RECORD SET —
>>>>>
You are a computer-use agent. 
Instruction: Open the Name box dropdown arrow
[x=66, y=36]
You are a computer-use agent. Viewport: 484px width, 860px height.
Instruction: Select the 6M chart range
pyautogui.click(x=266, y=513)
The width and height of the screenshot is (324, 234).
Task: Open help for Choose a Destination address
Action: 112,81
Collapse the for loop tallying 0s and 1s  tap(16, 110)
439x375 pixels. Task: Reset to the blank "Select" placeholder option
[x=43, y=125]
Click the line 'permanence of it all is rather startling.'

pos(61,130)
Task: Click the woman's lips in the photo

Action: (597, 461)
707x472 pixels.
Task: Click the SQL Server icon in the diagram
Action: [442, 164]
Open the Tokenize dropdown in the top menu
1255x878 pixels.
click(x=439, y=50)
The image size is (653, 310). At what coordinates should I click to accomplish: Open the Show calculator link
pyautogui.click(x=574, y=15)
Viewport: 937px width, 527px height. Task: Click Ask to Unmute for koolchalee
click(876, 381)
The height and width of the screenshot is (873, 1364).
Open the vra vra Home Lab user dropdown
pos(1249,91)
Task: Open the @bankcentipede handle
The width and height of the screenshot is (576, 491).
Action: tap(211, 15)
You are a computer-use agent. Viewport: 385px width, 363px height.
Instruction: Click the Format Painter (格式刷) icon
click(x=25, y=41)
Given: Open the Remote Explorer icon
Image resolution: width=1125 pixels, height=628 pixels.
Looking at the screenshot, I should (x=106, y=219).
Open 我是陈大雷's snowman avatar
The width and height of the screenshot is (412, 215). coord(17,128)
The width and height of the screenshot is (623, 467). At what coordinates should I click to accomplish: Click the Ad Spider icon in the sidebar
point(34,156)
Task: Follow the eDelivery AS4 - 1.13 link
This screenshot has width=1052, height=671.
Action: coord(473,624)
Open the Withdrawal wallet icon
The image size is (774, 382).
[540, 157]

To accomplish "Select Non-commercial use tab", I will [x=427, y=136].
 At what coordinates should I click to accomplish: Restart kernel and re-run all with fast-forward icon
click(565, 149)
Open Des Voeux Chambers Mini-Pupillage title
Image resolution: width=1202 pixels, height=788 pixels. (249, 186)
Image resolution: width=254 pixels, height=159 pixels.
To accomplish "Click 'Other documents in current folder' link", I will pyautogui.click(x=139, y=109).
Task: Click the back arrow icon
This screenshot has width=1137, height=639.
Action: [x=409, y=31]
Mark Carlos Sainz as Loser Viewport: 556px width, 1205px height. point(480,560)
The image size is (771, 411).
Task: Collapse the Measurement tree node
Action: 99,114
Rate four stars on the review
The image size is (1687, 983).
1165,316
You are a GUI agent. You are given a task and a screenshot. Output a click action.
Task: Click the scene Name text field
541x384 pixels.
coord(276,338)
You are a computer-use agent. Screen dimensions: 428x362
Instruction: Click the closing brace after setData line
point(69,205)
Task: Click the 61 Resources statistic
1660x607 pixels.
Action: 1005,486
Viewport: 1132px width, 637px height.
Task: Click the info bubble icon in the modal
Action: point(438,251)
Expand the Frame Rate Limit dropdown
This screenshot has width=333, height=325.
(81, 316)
<<<<<
WHAT YOU WILL DO — Reproduce the data above word for word. Begin at its first line and stop after the line containing "point(34,156)", including both of those lines.

TASK ANSWER —
You are a computer-use agent. 
Instruction: Open the Name box dropdown arrow
[x=66, y=36]
You are a computer-use agent. Viewport: 484px width, 860px height.
Instruction: Select the 6M chart range
pyautogui.click(x=266, y=513)
The width and height of the screenshot is (324, 234).
Task: Open help for Choose a Destination address
Action: 112,81
Collapse the for loop tallying 0s and 1s  tap(16, 110)
439x375 pixels. Task: Reset to the blank "Select" placeholder option
[x=43, y=125]
Click the line 'permanence of it all is rather startling.'

pos(61,130)
Task: Click the woman's lips in the photo

Action: (597, 461)
707x472 pixels.
Task: Click the SQL Server icon in the diagram
Action: [442, 164]
Open the Tokenize dropdown in the top menu
1255x878 pixels.
click(x=439, y=50)
The image size is (653, 310). At what coordinates should I click to accomplish: Open the Show calculator link
pyautogui.click(x=574, y=15)
Viewport: 937px width, 527px height. Task: Click Ask to Unmute for koolchalee
click(876, 381)
The height and width of the screenshot is (873, 1364).
Open the vra vra Home Lab user dropdown
pos(1249,91)
Task: Open the @bankcentipede handle
The width and height of the screenshot is (576, 491).
Action: tap(211, 15)
You are a computer-use agent. Viewport: 385px width, 363px height.
Instruction: Click the Format Painter (格式刷) icon
click(x=25, y=41)
Given: Open the Remote Explorer icon
Image resolution: width=1125 pixels, height=628 pixels.
Looking at the screenshot, I should (x=106, y=219).
Open 我是陈大雷's snowman avatar
The width and height of the screenshot is (412, 215). coord(17,128)
The width and height of the screenshot is (623, 467). At what coordinates should I click to accomplish: Click the Ad Spider icon in the sidebar
point(34,156)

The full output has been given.